Thomas’ research interests focus on the links between social and design processes. Her master’s research at the Royal College and Victoria and Albert Museum into the role of the designer in the commercialisation of Marcel Mauss’s (1924) Gift Exchange process, supported and guided the development of new KTPs in the School of the Arts’ Design Department. These included projects with hospice and palliative care charity Sue Ryder Care, BCE and John Crane Toys, on which she collaborated with University of Northampton researchers Friedemann Schaber and Randle Turner, all members of the Design Research Group. She has also researched the impact of knowledge transfer on international trade on the UK toy design and businesses in the giftware market, an important area for the companies in partnership through KTPs. For example, the collaboration into the use of new technologies and materials led to an increase in total gross profit of £400,000 for Sue Ryder Care – income that was used for palliative care.
Gift exchange and play
Building on the successful KTP projects, Thomas has been exploring the role of play and the toy design process on creativity in the community. Play has creative benefits far beyond childhood and even the design studio, encouraging entrepreneurship, providing therapeutic benefits, motivating staff, generating income and inspiring new design and development outside the toy industry. Thomas has explored these issues through a series of exhibitions, publications and conference papers including ALL Work and No PLAY makes you a dull DESIGNer(2013) at two venues In Northampton.
Thomas’ current research includes Researching Northamptonshire Toy Industry for a forthcoming exhibition, Batteries not Included with Guildhall Museum, Northampton, which will run from June to October 2014.
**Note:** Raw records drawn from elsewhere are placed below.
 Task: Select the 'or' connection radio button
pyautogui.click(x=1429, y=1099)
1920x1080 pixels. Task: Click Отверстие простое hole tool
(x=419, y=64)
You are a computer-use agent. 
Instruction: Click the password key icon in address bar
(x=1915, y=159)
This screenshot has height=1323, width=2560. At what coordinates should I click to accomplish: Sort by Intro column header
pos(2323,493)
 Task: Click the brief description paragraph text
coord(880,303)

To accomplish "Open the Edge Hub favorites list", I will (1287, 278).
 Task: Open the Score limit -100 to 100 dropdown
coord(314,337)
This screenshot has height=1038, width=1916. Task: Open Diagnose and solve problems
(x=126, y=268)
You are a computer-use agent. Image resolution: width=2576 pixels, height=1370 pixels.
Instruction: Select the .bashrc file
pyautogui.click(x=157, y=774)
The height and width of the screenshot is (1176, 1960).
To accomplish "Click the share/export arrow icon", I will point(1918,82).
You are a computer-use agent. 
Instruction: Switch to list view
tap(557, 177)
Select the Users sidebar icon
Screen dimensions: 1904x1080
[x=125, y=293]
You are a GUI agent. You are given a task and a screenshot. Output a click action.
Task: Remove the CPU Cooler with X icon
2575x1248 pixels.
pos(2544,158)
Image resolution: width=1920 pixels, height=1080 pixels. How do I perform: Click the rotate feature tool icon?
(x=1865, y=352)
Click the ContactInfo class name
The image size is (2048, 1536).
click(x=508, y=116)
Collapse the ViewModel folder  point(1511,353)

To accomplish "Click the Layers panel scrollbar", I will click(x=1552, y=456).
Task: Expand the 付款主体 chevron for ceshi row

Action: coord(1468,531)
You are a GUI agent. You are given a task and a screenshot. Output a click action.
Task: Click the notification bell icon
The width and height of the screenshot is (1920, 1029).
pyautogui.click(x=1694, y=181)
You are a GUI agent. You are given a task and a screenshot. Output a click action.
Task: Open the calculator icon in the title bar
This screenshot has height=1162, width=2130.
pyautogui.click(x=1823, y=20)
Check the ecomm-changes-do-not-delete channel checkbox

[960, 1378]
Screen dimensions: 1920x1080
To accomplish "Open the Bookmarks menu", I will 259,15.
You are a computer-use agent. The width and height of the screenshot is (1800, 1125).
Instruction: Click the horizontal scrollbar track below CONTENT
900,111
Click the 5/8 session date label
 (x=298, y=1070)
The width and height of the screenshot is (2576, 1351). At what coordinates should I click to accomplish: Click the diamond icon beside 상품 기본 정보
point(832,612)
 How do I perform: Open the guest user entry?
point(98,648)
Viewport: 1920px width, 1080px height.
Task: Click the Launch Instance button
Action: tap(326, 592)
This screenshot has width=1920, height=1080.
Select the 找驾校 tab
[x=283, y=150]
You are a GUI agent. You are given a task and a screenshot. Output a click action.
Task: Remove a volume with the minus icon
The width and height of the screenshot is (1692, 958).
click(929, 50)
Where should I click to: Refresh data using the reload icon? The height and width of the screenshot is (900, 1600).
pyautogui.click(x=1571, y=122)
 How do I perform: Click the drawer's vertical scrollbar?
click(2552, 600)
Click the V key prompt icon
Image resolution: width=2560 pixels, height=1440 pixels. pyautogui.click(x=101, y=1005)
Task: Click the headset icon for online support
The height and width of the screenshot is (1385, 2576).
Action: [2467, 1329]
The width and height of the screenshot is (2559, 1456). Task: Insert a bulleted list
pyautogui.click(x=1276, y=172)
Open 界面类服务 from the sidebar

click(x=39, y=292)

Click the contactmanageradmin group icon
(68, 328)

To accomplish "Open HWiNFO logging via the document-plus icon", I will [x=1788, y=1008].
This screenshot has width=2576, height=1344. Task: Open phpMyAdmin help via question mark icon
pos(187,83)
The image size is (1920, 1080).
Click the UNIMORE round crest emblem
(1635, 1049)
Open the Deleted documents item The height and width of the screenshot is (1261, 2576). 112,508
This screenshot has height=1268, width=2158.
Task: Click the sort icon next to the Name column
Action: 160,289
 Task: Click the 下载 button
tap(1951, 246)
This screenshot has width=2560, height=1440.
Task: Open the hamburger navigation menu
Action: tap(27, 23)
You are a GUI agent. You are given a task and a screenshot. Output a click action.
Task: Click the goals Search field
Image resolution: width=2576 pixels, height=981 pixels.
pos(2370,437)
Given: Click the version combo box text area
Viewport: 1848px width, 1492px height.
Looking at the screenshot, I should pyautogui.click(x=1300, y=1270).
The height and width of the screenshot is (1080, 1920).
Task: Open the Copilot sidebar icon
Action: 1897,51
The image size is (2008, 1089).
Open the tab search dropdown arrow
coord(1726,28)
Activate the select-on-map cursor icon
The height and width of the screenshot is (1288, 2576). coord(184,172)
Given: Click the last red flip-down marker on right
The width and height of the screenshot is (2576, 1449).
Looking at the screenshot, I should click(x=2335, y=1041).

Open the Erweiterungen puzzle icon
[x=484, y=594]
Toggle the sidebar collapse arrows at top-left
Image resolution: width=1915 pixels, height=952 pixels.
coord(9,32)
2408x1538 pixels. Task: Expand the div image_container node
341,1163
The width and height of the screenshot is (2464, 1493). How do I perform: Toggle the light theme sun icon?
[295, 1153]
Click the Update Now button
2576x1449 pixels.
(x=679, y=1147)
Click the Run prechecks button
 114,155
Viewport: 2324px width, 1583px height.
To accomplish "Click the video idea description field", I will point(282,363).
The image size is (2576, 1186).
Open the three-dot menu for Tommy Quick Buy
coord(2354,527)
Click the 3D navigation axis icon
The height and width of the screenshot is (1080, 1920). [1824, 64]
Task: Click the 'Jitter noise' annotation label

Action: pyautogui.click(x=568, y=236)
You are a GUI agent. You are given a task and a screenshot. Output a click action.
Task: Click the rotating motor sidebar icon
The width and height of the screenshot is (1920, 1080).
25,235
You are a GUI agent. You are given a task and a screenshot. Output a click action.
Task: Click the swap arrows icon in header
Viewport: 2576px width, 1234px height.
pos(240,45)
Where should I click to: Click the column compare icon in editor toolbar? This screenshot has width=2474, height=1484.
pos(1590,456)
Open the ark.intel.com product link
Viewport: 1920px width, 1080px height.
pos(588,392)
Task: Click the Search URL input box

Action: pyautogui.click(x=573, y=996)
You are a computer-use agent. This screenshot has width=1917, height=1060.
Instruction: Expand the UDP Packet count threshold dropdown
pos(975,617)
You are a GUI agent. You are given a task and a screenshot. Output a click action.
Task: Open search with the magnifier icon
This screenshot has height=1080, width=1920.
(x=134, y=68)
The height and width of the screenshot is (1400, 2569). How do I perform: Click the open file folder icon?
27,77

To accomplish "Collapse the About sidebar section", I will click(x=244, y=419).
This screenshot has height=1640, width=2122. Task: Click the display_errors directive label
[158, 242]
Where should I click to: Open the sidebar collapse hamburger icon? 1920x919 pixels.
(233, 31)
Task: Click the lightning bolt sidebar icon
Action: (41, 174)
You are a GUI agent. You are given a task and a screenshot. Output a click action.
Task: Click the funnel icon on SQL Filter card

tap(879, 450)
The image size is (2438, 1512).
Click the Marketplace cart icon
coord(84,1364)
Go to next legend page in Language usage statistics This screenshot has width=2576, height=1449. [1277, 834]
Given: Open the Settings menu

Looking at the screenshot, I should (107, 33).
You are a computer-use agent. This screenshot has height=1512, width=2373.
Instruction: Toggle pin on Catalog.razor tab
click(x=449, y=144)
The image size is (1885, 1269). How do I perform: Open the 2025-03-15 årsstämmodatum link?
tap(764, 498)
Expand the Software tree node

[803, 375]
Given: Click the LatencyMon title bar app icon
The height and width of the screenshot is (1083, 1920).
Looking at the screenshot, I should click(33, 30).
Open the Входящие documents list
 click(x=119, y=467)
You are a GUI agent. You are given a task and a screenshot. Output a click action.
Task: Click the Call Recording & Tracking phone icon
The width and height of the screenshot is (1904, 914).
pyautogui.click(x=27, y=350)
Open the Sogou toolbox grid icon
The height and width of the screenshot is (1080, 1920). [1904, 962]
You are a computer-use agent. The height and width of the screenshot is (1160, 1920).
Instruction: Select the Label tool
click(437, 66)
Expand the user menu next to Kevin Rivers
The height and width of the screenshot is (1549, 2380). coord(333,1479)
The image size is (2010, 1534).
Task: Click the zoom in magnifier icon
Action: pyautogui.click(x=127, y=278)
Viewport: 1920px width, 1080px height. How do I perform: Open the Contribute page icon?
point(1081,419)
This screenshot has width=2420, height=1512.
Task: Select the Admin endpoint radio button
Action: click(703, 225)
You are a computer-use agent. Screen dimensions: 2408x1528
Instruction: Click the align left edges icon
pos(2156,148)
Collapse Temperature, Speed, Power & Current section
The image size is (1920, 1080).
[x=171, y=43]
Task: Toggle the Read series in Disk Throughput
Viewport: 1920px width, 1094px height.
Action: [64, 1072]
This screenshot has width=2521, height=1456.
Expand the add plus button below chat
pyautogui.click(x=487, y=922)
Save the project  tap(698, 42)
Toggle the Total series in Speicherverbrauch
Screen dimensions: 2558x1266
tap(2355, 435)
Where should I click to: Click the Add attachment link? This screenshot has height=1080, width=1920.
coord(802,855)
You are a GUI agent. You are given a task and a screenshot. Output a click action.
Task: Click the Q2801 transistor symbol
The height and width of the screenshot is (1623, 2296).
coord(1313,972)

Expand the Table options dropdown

Cultural exchange of illustration and design
Thomas is not only researching gift exchange and play but is interested in cross-cultural exchange of illustration and design. Thomas’ work includes research based on the University of Northampton’s Osborne Robinson Poster Collection, resulting in a touring exhibition on the Polish Posters in the collection (2011-13), conference papers and an article in The Poster.
A Santander Bank funded project, A 1000 Words, explored illustration networks primarily within the publishing industry in Latin America and Europe. This led to an AHRC Networking bid and the establishment of an online network for all project collaborators and those interested in how illustrations images and designs are transferred across spatial and cultural boundaries.
As a design historian, Thomas has also been exploring how design skills, patterns of consumption and intellectual property rights are passed between generations. She has been working with Friedemann Schaber with family history resources in USA (Cincinnati) and Russia (Ufa) linked to the German diaspora in the nineteenth century. She has also been working with designer’s legacies including those of Mabel Lucie Attwell, Eryk Lipinski and George Studdy. The research has been published in two books and through a series of conference papers and promotional events. For example, a current industry partnership with Gresham Marketing and the Mary Evans Picture Library, sees Thomas commissioning The University of South Wales at Newport with the task of Re-Animating Bonzo for a the 90th anniversary of his animation debut in 1924 at the Cinema Museum, London planned for Autumn 2014.